Personal information
- Full name: Suzanne Roces
- Nickname: Sue
- Nationality: Filipino
- Born: January 17, 1985 (age 41)
- Hometown: Bulacan
- Height: 5 ft 10 in (1.78 m)
- College / University: University of the East (2002–2006)

Volleyball information
- Position: Outside hitter

Career
| Years | Teams |
| 2007 | UST Golden Tigresses |
| 2008–2012 | San Sebastian Lady Stags |
| 2012 | Ateneo Lady Eagles |
| 2013–2015 | PLDT Home Ultera |
| 2014 | PLDT Home TVolution |
| 2016 | BaliPure Purest Water Defenders |
| 2017–2021 | Perlas Spikers |

National team
| – | Philippines |

= Sue Roces =

Filipino volleyball player

Suzanne "Sue" Roces (born January 17, 1985), is a Filipino former volleyball player.

==Career==
===College===
Sue Roces attended the University of the East for her collegiate studies and played the UE Lady Warriors women's volleyball team in the UAAP. She was named Rookie of the Year in 2002 in Season 65. She also competed in beach volleyball, helping UE clinch a silver medal in UAAP Season 69 for the 2006–07 academic year. She also played for UE at the Shakey's V-League in 2006.

===Club===
====Shakey's V-League/PVL====
After playing for the UE Lady Warriors at the Shakey's V-League in 2006, Roces has also played for other colleges as a guest player. In 2007, she played for the University of Santo Tomas. The following season, she competed for San Sebastian College – Recoletos helping the team win the season's 2nd Conference and with her being named the Finals MVP. She was also named the conference MVP for the 2010 season's 1st Conference. In 2012, Roces won the Open Conference with San Sebastian. She also played for Ateneo de Manila University in the same year, helping the squad win the 1st Conference.

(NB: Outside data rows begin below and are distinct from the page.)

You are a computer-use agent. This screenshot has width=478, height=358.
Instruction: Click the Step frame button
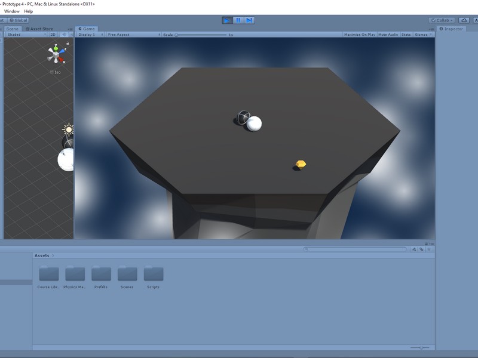pos(249,20)
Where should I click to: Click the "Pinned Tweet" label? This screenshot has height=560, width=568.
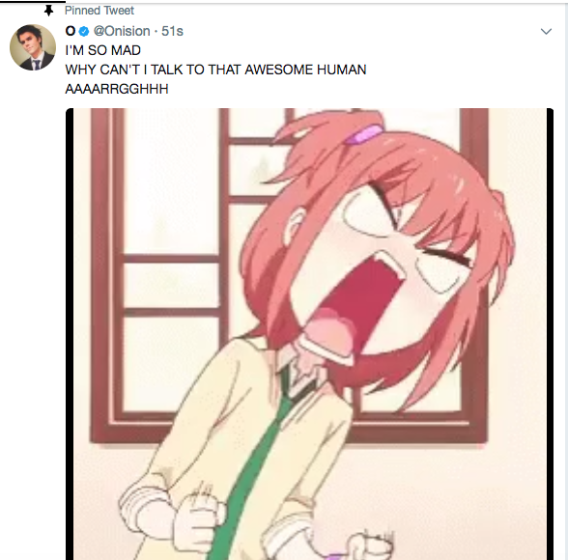(99, 11)
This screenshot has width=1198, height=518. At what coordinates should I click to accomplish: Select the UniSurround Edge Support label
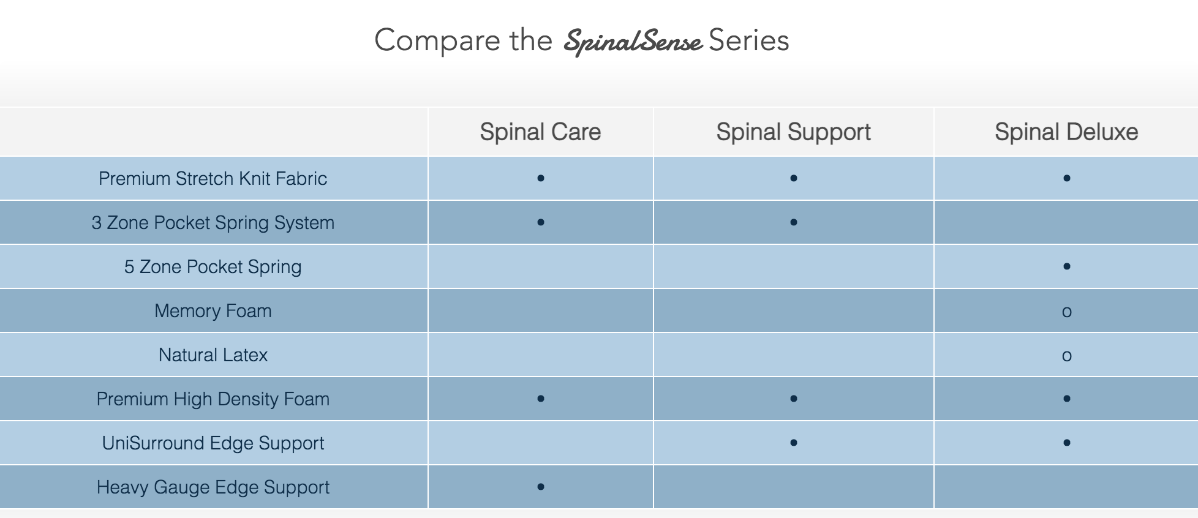(213, 443)
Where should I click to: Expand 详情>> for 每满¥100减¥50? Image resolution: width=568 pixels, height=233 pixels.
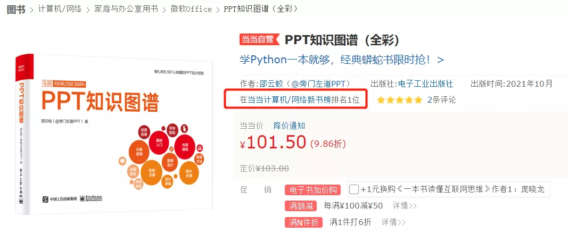point(405,206)
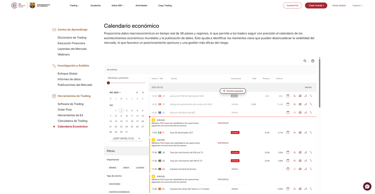Click the help question mark icon

(313, 61)
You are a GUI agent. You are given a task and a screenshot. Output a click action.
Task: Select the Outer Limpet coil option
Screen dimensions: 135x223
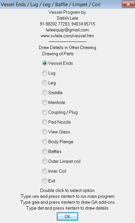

She has also competed for non-collegiate sides in the Shakey's V-League. With the PLDT Home Ultera, Roces helped the team win the Open and the Reinforced Open Conferences in 2015. The following year Roces joined the BaliPure Purest Water Defenders.

Roces' last club was with the Perlas Spikers. She played from 2017 when the V-League was renamed as the Premier Volleyball League until 2021 during the Open Conference. She decided to retire from competitive volleyball in January 2022.

====AVC Club Championship====
Roces was part of the non-league PLDT Home TVolution team which competed at the 2014 Asian Women's Club Volleyball Championship.

===National team===
Roces has represented the Philippines internationally. She was part of the Philippine women's national team roster which took part in the 2014 FIVB Volleyball Women's World Championship Asian qualifiers. She also played with the national team at the 2015 VTV International Women's Volleyball Cup. As part of the Philippine national beach volleyball team, she competed at the 2008 Asian Beach Games and was paired with Michelle Carolino. The pair managed to advance to the round of 16.

==Personal life==
Since 2020, Roces is a relationship with Sarah Asido, who is a host and beauty queen who represented the Philippines in the 2018 Ms. United Continents.